İlk Derece Mahkemesince, davacının itiraza dayanak markalarının asıl ve ayırt edici unsurunun "RÜYA" ibaresinden oluştuğu, anlamının "düş veya gerçekleşmesi olanaksız durum, şey" olduğu, isim olarak da kullanıldığı, yazıldığı gibi okunduğu, sözcük markası olduğu, anılan kelimenin 30.sınıf mal ve hizmetler bakımından derhâl ve doğrudan doğruya ürün ve hizmetlerin cinsini, vasfını veya herhangi bir hâlini belirtmediğinden, somut ve soyut olarak ayırt edicilik vasfının bulunduğu, esasen davacı işletmenin seri ve "RÜYA" esas unsurlu markaları bulunduğu, davalı başvurusunun ise "Rüyadan" ibaresinden oluştuğu, yazıldığı gibi okunduğu, "düş" anlamına geldiği, isim olarak da kullanıldığı, sözcük markası olduğu, "RÜYA" ve "Rüyadan" ibareleri arasındaki farkın, başvuru konusu işaretteki "RÜYA" ibaresinin sonuna "DAN" ibaresinin eklenmesi olduğu, ancak bu farklılığın markaları anlamsal, görsel ve sescil olarak farklılaştırmadığı, taraf markalarının görsel ve sescil olarak bıraktığı umumi intiba itibariyle bağlantı kurulabilecek derecede benzer bulundukları, ilk bakışta ve derhal böyle bir algının doğmasının kaçınılmaz olduğu, taraf markalarının 30.sınıftaki ürünleri içerdiği, davalı kurum kararının 30.sınıf mal ve hizmetler bakımından hukuka uygun bulunmadığı gerekçesiyle davanın kabulüne, davalı TPMK YİDK"nın 2016/M-7451 sayılı kararının iptaline, diğer davalının başvurusu marka olarak tescil edilmediğinden, hükümsüzlük istemi hakkında karar verilmesine yer olmadığına karar verilmiştir.
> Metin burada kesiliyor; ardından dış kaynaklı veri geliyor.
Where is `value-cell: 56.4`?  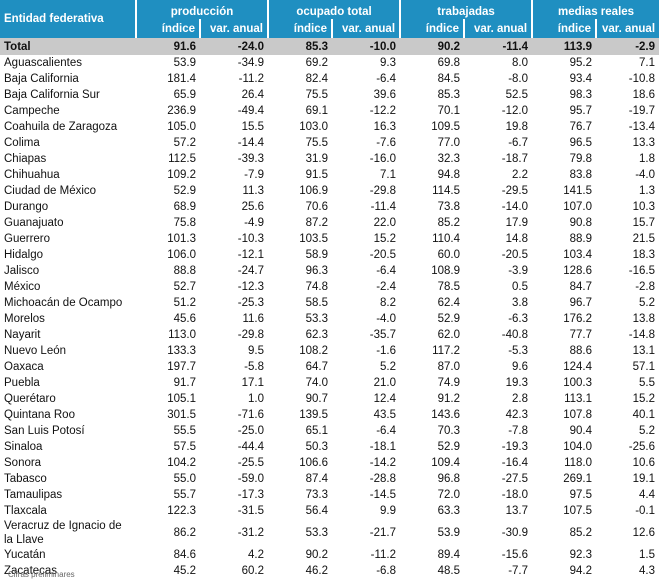 value-cell: 56.4 is located at coordinates (316, 511). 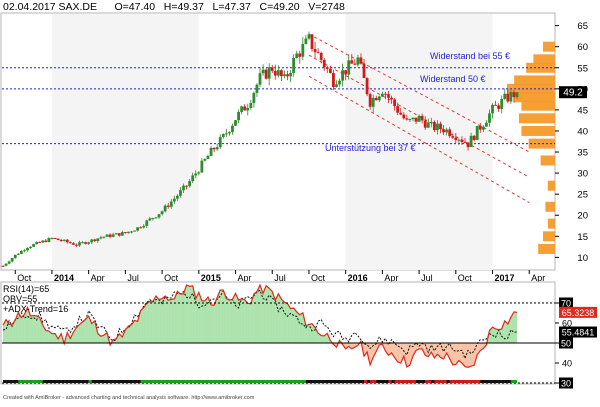 What do you see at coordinates (582, 154) in the screenshot?
I see `price-tick-label: 35` at bounding box center [582, 154].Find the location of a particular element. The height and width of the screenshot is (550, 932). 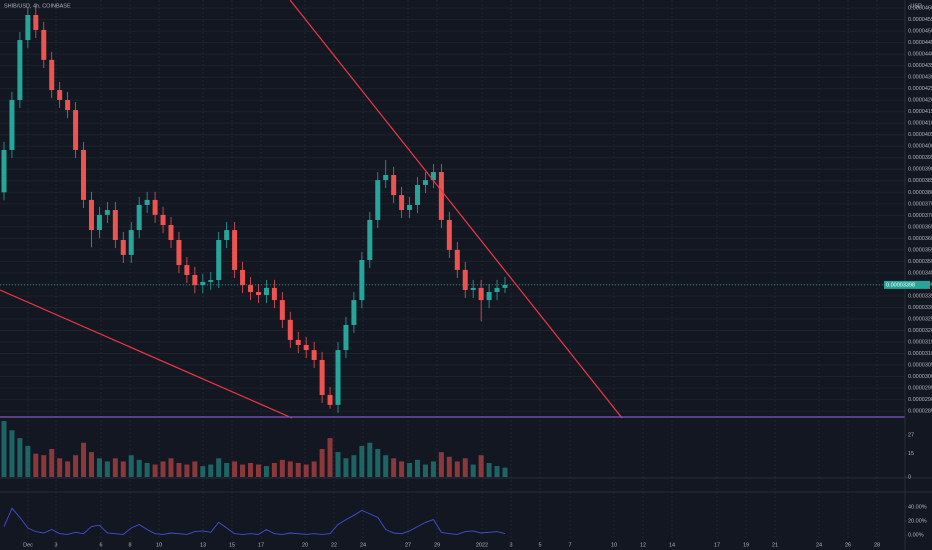

y-tick-label: 0.00003100 is located at coordinates (920, 354).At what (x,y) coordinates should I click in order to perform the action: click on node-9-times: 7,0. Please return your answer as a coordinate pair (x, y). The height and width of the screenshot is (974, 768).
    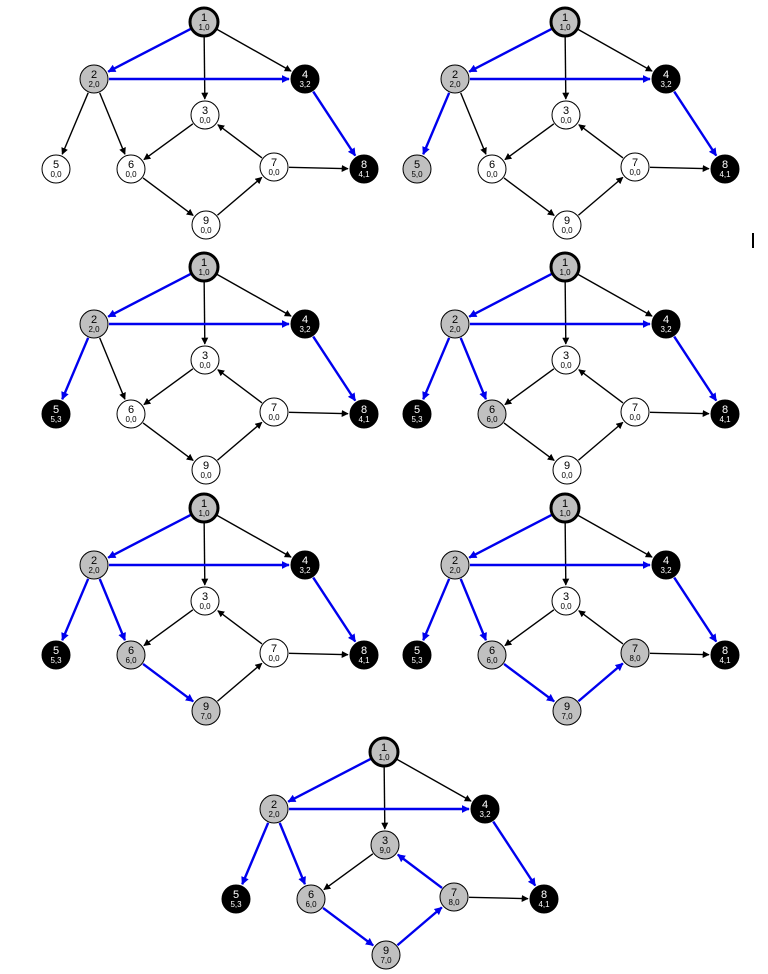
    Looking at the image, I should click on (567, 716). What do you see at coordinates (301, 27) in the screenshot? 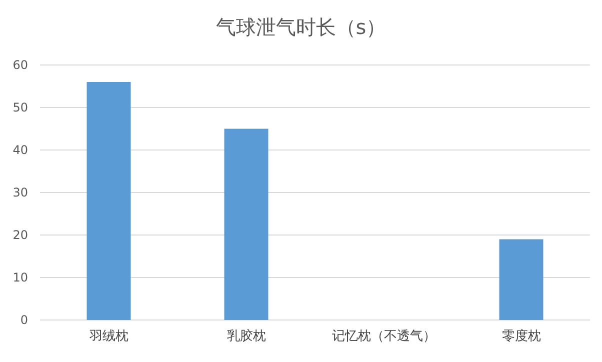
I see `chart-title: 气球泄气时长（s）` at bounding box center [301, 27].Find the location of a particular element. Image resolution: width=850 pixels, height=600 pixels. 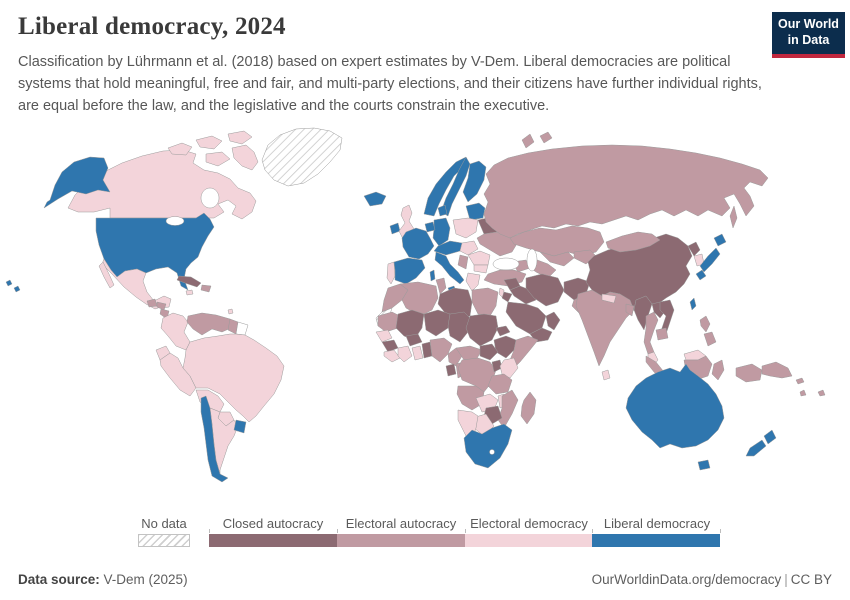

Karara karşı davalılar vekillerince istinaf isteminde bulunulmuştur.
Bölge Adliye Mahkemesince, mahkemenin vakıa ve hukuki değerlendirmesinde usul ve esas yönünden yasaya aykırılık bulunmadığı gerekçesi ile davalılar vekillerinin istinaf başvurusunun esastan reddine karar verilmiştir.
Kararı, davalı TPMK vekili ve davalı şirket vekili temyiz etmiştir.
Yapılan yargılama ve saptanan somut uyuşmazlık bakımından uygulanması gereken hukuk kuralları gözetildiğinde İlk Derece Mahkemesince verilen kararda bir isabetsizlik olmadığının anlaşılmasına göre yapılan istinaf başvurusunun HMK"nın 353/b-1 maddesi uyarınca Bölge Adliye Mahkemesince esastan reddine ilişkin kararın usul ve yasaya uygun olduğu kanısına varıldığından Bölge Adliye Mahkemesi kararının onanmasına karar vermek gerekmiştir.
SONUÇ: Yukarda açıklanan nedenlerle, davalı TPMK vekili ve davalı şirket vekilinin temyiz istemlerinin reddi ile Bölge Adliye Mahkemesince verilen kararın HMK"nın 370/1. maddesi uyarınca ONANMASINA, HMK"nın 372. maddesi uyarınca işlem yapılmak üzere dava dosyasının Bölge Adliye Mahkemesine gönderilmesine, aşağıda yazılı bakiye 8,50 TL temyiz ilam harcının temyiz eden davalılardan ayrı ayrı alınmasına, 18/09/2019 tarihinde kesin olarak oybirliğiyle karar verildi.